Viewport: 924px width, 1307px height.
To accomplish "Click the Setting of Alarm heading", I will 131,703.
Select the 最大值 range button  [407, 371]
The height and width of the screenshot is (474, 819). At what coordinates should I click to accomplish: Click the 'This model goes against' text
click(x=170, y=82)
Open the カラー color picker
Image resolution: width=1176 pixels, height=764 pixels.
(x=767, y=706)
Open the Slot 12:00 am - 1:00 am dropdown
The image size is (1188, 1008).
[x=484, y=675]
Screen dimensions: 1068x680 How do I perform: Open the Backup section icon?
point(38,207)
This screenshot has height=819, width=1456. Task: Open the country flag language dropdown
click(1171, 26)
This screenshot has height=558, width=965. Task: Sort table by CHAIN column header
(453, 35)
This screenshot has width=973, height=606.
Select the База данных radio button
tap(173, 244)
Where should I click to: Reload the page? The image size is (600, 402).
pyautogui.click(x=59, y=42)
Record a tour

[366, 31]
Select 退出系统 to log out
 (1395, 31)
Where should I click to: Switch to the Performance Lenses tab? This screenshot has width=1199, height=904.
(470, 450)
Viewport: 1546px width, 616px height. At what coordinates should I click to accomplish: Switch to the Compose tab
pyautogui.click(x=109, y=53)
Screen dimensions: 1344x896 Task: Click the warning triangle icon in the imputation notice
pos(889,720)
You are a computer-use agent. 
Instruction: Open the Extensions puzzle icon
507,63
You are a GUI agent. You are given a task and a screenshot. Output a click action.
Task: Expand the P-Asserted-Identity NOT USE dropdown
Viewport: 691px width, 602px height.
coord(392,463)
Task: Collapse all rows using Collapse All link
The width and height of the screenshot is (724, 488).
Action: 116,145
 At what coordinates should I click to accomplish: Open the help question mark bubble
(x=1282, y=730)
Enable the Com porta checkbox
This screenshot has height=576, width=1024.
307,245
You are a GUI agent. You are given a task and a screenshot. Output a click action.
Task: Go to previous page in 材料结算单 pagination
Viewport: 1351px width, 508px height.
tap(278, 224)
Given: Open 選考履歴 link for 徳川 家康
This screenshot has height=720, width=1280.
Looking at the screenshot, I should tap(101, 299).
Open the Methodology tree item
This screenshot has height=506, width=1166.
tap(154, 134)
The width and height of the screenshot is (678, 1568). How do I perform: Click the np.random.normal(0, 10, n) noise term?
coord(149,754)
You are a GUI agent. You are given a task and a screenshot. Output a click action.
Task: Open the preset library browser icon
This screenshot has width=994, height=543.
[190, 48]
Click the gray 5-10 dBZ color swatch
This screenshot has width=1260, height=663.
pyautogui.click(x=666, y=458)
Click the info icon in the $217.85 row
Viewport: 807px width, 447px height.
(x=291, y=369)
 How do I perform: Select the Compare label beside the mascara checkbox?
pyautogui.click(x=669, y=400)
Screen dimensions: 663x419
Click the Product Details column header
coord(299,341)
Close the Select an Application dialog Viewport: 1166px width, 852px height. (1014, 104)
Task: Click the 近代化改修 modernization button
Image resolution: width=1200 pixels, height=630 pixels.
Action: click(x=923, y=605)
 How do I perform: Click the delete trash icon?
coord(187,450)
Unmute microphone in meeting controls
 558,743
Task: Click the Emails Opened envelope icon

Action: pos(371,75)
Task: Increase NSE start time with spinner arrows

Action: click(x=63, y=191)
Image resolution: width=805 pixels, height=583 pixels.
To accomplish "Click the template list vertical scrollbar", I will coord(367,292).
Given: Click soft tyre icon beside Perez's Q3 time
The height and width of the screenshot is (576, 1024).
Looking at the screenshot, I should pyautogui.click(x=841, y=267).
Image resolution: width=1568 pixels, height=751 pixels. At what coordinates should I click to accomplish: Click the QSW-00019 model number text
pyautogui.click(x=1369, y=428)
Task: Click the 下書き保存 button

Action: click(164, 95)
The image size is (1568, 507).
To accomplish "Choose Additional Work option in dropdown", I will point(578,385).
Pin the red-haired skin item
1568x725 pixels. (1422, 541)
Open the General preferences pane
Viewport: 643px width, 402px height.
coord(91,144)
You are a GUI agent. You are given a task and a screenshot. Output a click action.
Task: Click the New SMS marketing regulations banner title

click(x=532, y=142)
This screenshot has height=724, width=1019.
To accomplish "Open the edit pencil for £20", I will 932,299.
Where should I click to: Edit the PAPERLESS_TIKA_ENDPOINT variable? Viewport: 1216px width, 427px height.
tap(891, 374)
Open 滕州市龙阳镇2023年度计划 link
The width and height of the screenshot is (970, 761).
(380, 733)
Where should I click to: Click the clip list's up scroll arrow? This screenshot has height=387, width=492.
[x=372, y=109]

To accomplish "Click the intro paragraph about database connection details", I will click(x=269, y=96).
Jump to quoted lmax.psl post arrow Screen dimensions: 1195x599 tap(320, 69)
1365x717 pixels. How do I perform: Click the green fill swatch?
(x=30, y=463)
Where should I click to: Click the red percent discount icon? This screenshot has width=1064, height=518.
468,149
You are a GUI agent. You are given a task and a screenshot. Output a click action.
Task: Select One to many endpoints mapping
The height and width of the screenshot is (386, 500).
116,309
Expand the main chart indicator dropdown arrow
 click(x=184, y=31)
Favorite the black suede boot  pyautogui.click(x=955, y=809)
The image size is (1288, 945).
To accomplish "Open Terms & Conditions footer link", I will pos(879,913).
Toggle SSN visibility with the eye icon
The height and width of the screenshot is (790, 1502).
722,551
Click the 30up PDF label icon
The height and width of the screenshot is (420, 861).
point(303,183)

=== TASK STATEMENT ===
Pick each line holding "will" out of the entries above and return it.

=== TASK ANSWER ===
To accomplish "Click the Setting of Alarm heading", I will 131,703.
To accomplish "Click the template list vertical scrollbar", I will coord(367,292).
To accomplish "Choose Additional Work option in dropdown", I will point(578,385).
To accomplish "Open the edit pencil for £20", I will 932,299.
To accomplish "Click the intro paragraph about database connection details", I will click(x=269, y=96).
To accomplish "Open Terms & Conditions footer link", I will pos(879,913).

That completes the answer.